The relationship between mental illness, psychological abuse, and posttraumatic stress disorder. Bloodroot as an alternative treatment to oral cancer in canines. The relationship between social isolation and drug craving. These are just a few of the topics students are researching through Knox College's McNair Scholars Program.
The McNair Program aims to increase the number of underrepresented students who successfully attain Ph.D. degrees by providing tailored services and resources that will help eligible students overcome the barriers that they face when matriculating into doctoral programs.
Since the McNair Program began at Knox with the 1992-93 academic year, 233 scholars have completed the program, with more than half going on to earn graduate degrees. The program is funded by the U.S. Department of Education and is a part of the Federal TRIO Program.
Each year, the McNair Program selects 10 sophomores who work with faculty mentors through their senior year to develop academic and research projects.
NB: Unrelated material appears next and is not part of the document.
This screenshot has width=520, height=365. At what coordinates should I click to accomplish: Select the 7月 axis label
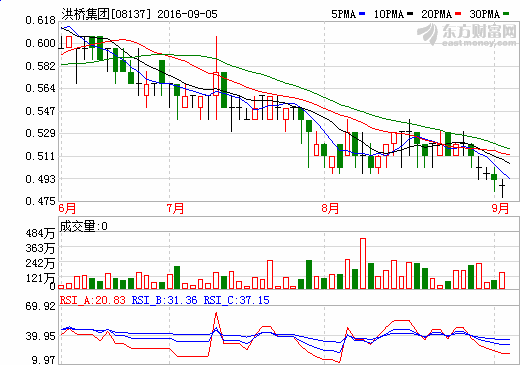176,208
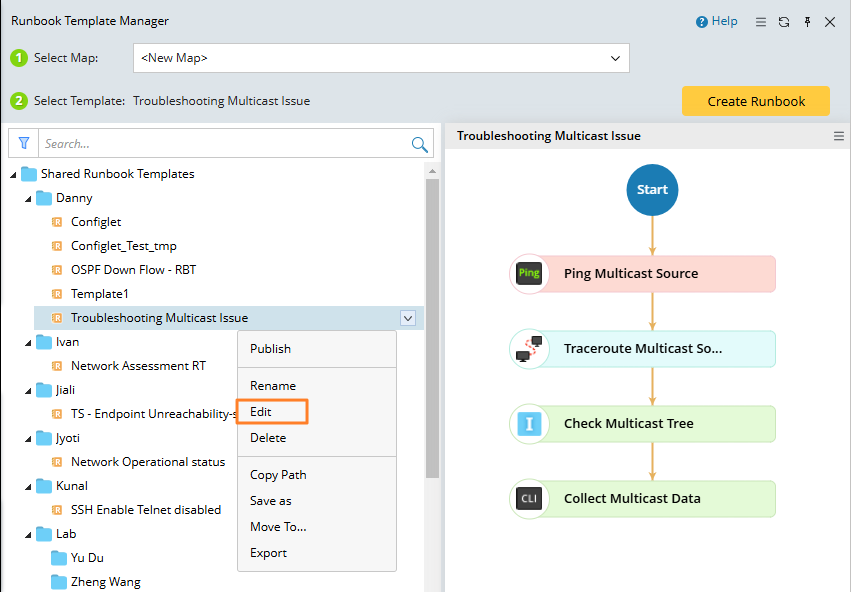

Natalie Haddad '19 has been working on bloodroot as a potential alternative treatment to oral cancer in canines. Her long-term goals include either a Ph.D. or DVM to practice veterinary medicine, and she says that her research will provide crucial hands-on clinical work and laboratory experience. "This research is basically allowing me to see what it'd be like to go into this field before I'm even done with undergrad, which is not something many people get to do."
For Malik Hamilton '19, who is researching the formation of liquid crystals at room temperature, facing adversity has been his most memorable experience at Knox so far. "Dissolving a specific salt can take up to a week. That delays the amount of hands-on time with the project. My mentor has come up with an alternate way to get around that problem. I followed through with the plan and it seemed to have worked while producing high yields. Being able to overcome a problem with success has been a great feeling."
The support of Knox faculty was also echoed by Justin Bell '19, who noted that "if one professor doesn't know a solution, communication within the department will result in someone who can help you. Also, everyone on the McNair staff is helpful with any problems that will inevitably arise when you're doing research." Bell says that his research on the psychology of addiction has given him "all the basic skills I'll need to continue researching in life."
Junior Suzy Vargas studied mutations and their impact on immature egg cells, and credits the McNair program with taking her past her "comfort zone." Her faculty advisor, Judy Thorn, played a critical role in the skills she gained in the lab. "I wouldn't have been able to go through with this research without [Judy's] time and dedication."
Knox is one of just 140 colleges and universities in the McNair Program and one of the first small liberal arts colleges in the nation selected for the initiative. The College was recently notified of the program's reauthorization for another five years.